A Caixa Econômica Federal anunciou nesta segunda-feira (24) a ampliação do teto do FGTS Futuro para financiamentos de imóveis de até R$ 500 mil, um aumento de R$ 120 mil em relação ao limite anterior, de R$ 380 mil. A medida, que passa a valer em 30 dias, promete aquecer o mercado imobiliário no segundo semestre, mas exige atenção dos compradores.

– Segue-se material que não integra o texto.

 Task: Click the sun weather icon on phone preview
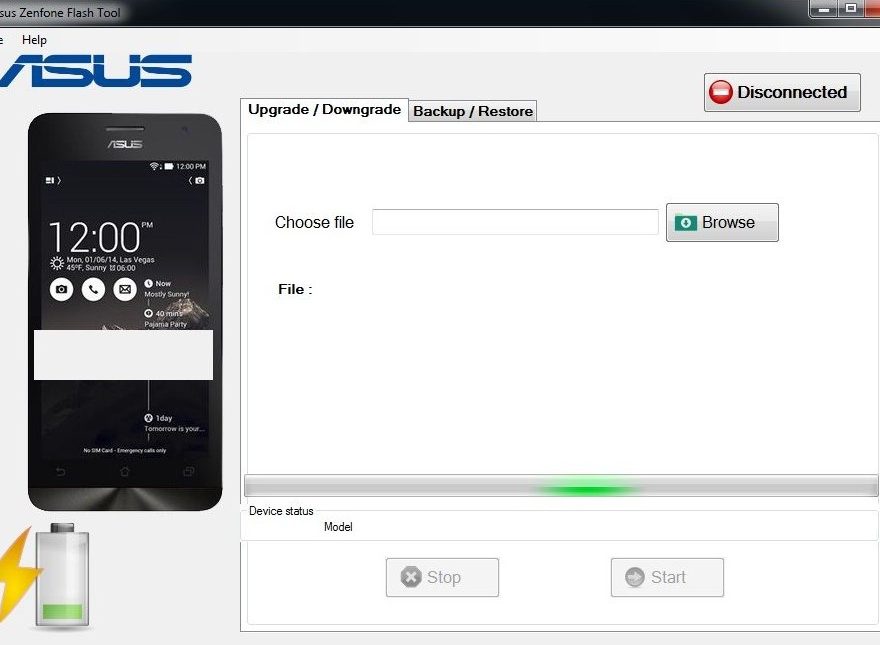(x=57, y=264)
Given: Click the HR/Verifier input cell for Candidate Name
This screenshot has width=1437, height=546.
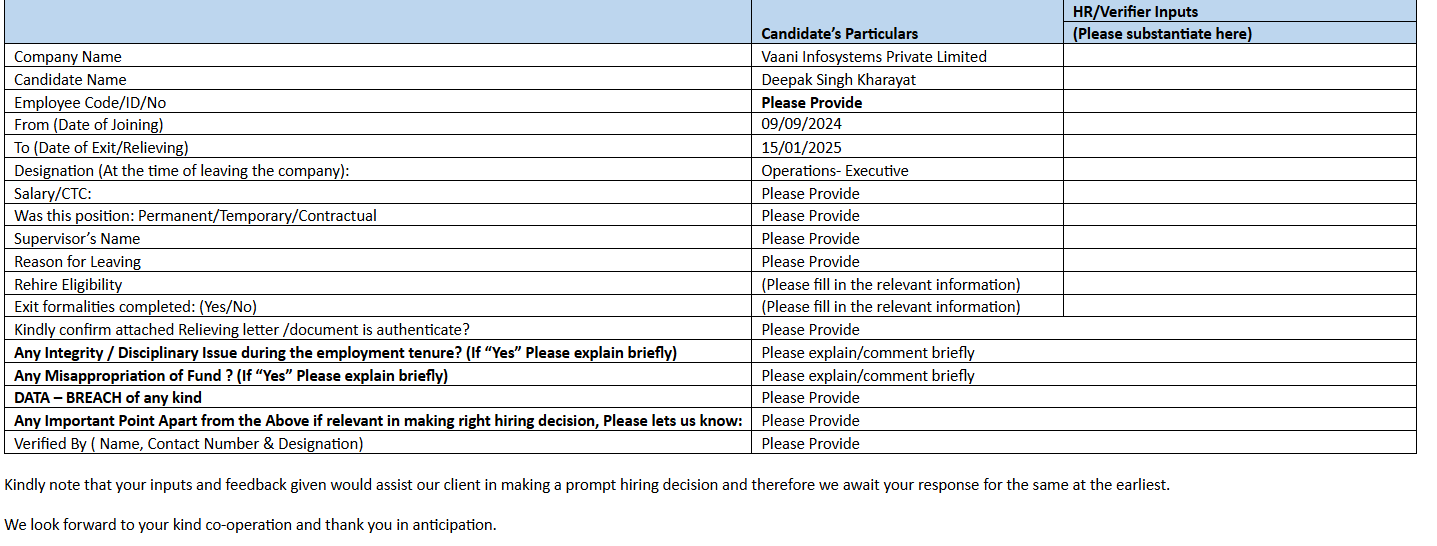Looking at the screenshot, I should click(x=1239, y=79).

O FGTS Futuro permite que o comprador use as parcelas futuras do Fundo de Garantia para abater o valor das prestações do financiamento. Com o novo teto, famílias que antes não conseguiam acessar imóveis na faixa de R$ 450 mil a R$ 500 mil agora podem contar com o benefício. Segundo a Abrainc, a mudança pode injetar cerca de R$ 15 bilhões em novos financiamentos até dezembro de 2026.

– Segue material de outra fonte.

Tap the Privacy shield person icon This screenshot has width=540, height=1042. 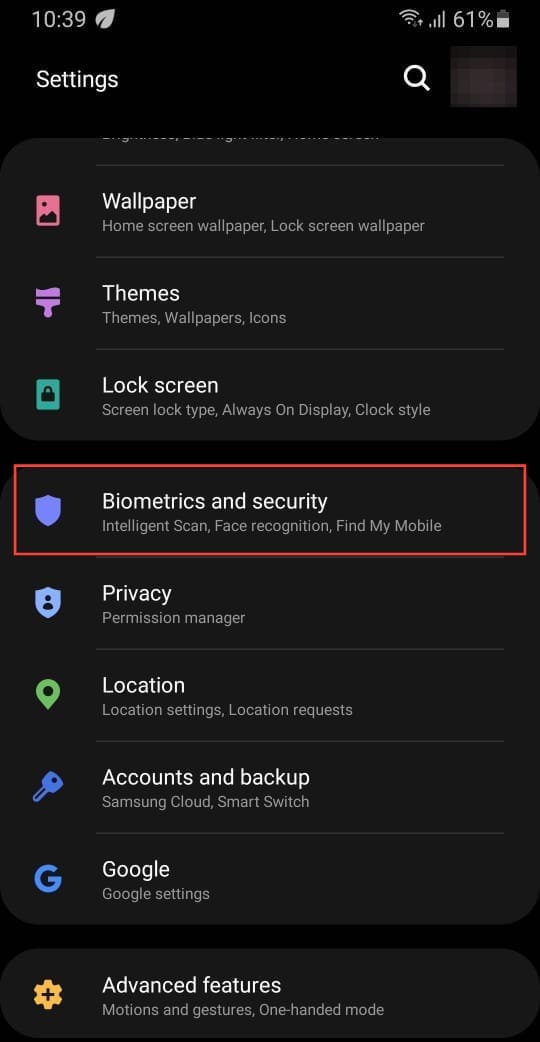(x=48, y=603)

Para o professor de economia da FGV, Carlos Alberto Sá, a medida é positiva, mas o comprador precisa calcular o impacto no orçamento. "O FGTS Futuro reduz a parcela imediata, mas o saldo devedor total continua o mesmo. Quem usa o benefício precisa ter renda compatível com o valor final do imóvel, principalmente em um cenário de juros ainda elevados", alerta.
O anúncio coincide com a decisão do Copom da semana passada, que manteve a Selic em 11,75% ao ano. Apesar da estabilidade, os juros dos financiamentos imobiliários seguem em torno de 10,5% a 12% ao ano, o que torna o FGTS Futuro uma alternativa ainda mais atrativa para reduzir o desembolso mensal.
No trimestre atual, a venda de imóveis novos cresceu 8% em relação ao trimestre anterior, segundo dados da Secovi-SP. Com a nova regra, a expectativa é de que o ritmo se intensifique, principalmente em cidades como São Paulo e Brasília, onde o preço médio do metro quadrado já supera R$ 10 mil.
O prazo para adequação dos bancos é de 30 dias, e a Caixa afirma que os novos contratos poderão ser assinados a partir de 24 de setembro. Para quem já tem financiamento em andamento, não há possibilidade de migração automática; será necessário quitar o contrato atual e refazer a operação.
Em resumo: a novidade é boa para quem busca imóveis de até R$ 500 mil e tem renda compatível. Mas é fundamental simular o financiamento com e sem o FGTS Futuro, considerando o custo total do crédito. A dica é usar o simulador da Caixa e consultar um correspondente imobiliário para avaliar se a parcela cabe no bolso a longo prazo.